Researchers found that a laboratory-based laser fault injection attack could extract certain chip secrets and bypass firmware signature checks. Trezor stated that the flaw affects only one of three independent security layers in the Safe 7 and does not provide access to user PINs, wallets, or funds.
Trezor Discloses Hardware Wallet Vulnerability
Hardware wallet manufacturer Trezor and semiconductor company Tropic Square disclosed a security vulnerability affecting the TROPIC01 Secure Element chip used in the Trezor Safe 7 hardware wallet. Despite the discovery, both companies made it clear that user funds remain secure and that no action is required from customers.
The vulnerability was identified during an independent security audit conducted by Ledger Donjon, the white-hat research division of rival hardware wallet maker Ledger. As part of the review, Tropic Square provided the TROPIC01 chip to Ledger Donjon for testing. The research uncovered a flaw that could be exploited through a sophisticated laser fault injection attack performed under laboratory conditions.
According to the disclosure, Ledger Donjon informed Tropic Square of its findings in January of 2026. Researchers demonstrated that the attack could extract certain secrets from the chip and bypass firmware signature verification mechanisms. Tropic Square later discovered an additional method that leveraged the same underlying weakness, potentially exposing another secret linked to PIN-related functions within the chip.
Trezor explained that the flaw impacts only one of the three independent security layers incorporated into the Trezor Safe 7. The company explained that compromising the TROPIC01 chip alone is not sufficient to gain access to a user's PIN, cryptocurrency wallet, or digital assets.

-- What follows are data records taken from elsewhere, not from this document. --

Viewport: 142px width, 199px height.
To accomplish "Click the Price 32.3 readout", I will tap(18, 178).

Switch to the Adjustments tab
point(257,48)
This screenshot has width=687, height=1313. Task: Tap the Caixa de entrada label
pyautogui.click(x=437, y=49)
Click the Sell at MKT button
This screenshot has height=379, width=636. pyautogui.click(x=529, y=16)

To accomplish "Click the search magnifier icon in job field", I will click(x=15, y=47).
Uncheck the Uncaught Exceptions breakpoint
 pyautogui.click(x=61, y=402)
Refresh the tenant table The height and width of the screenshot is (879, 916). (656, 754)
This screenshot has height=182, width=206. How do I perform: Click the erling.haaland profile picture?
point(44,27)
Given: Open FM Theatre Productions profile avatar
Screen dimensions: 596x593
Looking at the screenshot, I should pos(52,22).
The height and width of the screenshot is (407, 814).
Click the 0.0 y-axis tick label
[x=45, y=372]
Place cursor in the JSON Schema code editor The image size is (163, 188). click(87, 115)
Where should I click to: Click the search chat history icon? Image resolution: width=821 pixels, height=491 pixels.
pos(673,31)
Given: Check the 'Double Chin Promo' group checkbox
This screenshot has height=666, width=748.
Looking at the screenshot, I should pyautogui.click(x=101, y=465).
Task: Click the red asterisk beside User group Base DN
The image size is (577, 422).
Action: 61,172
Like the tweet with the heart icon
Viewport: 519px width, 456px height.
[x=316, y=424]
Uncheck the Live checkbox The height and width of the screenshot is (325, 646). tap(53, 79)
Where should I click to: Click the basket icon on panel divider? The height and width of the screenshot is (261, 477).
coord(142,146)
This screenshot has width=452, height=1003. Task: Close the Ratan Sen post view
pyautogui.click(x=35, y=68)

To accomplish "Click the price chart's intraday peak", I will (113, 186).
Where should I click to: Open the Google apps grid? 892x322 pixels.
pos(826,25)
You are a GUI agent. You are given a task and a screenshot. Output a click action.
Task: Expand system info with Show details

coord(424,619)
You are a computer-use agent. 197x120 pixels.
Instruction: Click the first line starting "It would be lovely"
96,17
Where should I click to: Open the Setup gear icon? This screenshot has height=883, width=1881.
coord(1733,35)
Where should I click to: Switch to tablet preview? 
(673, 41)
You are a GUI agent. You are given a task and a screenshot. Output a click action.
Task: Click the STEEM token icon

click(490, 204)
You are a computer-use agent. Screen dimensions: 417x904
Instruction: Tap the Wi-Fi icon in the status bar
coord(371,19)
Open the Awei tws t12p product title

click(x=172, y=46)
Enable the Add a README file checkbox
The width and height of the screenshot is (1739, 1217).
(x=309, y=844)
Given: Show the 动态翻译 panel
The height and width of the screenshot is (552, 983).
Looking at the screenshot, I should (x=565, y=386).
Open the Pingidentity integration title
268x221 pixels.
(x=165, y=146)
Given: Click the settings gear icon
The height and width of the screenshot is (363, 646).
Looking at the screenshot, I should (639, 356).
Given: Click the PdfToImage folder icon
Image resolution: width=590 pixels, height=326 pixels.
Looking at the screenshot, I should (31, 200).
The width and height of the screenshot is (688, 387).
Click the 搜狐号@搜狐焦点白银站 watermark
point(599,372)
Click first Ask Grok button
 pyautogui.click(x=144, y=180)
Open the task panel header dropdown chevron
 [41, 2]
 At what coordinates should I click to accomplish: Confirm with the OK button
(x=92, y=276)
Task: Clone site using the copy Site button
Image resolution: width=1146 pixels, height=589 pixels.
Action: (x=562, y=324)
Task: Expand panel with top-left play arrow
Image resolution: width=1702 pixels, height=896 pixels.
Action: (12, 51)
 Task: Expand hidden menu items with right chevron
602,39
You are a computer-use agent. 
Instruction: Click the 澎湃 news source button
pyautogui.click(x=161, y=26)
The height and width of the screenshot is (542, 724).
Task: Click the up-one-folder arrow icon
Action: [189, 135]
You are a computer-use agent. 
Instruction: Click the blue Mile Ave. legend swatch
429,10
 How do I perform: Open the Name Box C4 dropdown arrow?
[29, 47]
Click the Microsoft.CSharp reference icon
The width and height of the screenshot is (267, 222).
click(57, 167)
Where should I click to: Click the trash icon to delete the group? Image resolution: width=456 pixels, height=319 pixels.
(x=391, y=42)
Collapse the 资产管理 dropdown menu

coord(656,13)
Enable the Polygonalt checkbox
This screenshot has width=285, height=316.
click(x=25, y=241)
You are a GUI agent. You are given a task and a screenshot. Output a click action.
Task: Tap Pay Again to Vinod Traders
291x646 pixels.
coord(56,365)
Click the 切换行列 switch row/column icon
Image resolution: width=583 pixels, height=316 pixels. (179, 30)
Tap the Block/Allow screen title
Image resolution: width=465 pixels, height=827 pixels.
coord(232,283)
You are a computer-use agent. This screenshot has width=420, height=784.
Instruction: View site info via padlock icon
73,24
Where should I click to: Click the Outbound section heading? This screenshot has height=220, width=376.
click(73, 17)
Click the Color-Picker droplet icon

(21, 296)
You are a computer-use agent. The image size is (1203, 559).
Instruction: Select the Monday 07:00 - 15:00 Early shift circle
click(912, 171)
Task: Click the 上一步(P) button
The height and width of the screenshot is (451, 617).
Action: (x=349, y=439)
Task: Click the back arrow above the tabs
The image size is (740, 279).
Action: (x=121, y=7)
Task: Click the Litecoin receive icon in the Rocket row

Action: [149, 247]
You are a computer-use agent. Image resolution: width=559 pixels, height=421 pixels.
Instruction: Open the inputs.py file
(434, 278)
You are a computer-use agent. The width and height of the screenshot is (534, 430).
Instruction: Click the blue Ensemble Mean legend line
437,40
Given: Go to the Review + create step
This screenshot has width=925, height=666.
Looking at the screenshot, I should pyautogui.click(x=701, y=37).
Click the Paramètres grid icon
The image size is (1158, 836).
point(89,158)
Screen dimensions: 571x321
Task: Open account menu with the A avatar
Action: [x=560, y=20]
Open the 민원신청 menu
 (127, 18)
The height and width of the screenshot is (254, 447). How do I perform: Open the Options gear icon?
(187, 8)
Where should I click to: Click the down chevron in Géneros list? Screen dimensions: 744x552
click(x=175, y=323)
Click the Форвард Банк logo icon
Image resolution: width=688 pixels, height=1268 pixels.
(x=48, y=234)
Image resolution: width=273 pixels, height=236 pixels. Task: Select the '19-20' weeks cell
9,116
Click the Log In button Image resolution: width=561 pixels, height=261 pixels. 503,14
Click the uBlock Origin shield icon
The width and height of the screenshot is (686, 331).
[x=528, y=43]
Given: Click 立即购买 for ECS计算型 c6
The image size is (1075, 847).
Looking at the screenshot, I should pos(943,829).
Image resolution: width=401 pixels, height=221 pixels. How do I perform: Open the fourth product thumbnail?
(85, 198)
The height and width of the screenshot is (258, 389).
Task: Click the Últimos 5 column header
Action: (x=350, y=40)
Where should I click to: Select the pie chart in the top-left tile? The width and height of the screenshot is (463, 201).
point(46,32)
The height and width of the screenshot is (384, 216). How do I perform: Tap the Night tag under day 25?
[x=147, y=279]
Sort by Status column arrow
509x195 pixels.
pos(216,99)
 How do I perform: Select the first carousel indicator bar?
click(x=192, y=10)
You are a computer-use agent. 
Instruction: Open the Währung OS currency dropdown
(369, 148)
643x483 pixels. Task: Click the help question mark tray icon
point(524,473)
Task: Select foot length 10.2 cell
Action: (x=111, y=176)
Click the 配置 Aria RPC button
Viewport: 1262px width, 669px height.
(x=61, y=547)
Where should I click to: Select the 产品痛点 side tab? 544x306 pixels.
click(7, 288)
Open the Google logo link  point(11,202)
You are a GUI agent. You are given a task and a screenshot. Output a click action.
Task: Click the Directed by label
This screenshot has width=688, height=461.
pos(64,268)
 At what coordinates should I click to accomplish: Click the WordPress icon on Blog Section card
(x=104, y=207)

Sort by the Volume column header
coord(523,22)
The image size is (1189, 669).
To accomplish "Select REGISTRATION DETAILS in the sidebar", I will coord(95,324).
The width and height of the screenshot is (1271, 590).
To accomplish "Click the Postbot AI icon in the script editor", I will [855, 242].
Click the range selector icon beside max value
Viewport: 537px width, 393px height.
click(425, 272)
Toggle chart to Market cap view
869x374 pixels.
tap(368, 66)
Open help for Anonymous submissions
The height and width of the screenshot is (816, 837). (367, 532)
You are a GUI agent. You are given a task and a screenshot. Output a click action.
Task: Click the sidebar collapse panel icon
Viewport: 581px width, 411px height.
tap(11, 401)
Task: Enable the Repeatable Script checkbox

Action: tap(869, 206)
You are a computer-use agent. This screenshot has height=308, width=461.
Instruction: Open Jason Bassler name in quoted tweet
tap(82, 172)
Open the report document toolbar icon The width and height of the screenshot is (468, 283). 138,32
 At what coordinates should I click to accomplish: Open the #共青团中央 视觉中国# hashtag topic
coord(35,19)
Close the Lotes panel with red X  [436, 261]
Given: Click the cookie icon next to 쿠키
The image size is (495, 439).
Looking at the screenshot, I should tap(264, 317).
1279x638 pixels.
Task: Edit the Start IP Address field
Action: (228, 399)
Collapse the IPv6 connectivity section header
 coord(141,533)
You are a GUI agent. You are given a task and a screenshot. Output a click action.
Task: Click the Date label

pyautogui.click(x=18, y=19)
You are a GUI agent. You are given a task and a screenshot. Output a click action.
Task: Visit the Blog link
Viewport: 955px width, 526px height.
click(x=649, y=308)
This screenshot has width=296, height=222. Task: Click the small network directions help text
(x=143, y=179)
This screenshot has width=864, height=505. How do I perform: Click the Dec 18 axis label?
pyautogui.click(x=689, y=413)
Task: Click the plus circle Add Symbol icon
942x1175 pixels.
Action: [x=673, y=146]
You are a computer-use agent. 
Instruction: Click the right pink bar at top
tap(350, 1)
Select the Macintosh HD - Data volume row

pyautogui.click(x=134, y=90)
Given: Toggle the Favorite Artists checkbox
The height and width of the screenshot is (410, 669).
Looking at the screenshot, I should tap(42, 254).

Trezor CEO Matej Žák stated that the Safe 7 was specifically designed with multiple independent security mechanisms to prevent a single point of failure from jeopardizing customer funds. The wallet combines the TROPIC01 Secure Element with an OPTIGA Trust M chip and an STM32U5 microcontroller, which creates a layered security architecture responsible for device authentication, PIN verification, and wallet generation.
Trezor Safe 7 (Source: Trezor)
Because the issue originates at the hardware level, it cannot be resolved through a standard firmware update. Nevertheless, Trezor and Tropic Square chose to publicly disclose the vulnerability after a review of Ledger Donjon’s findings.
Ledger Donjon previously examined Trezor devices and published research on potential physical attack vectors. Earlier reports pointed out concerns surrounding hardware wallet security, including vulnerabilities related to microcontrollers and other chip-level components.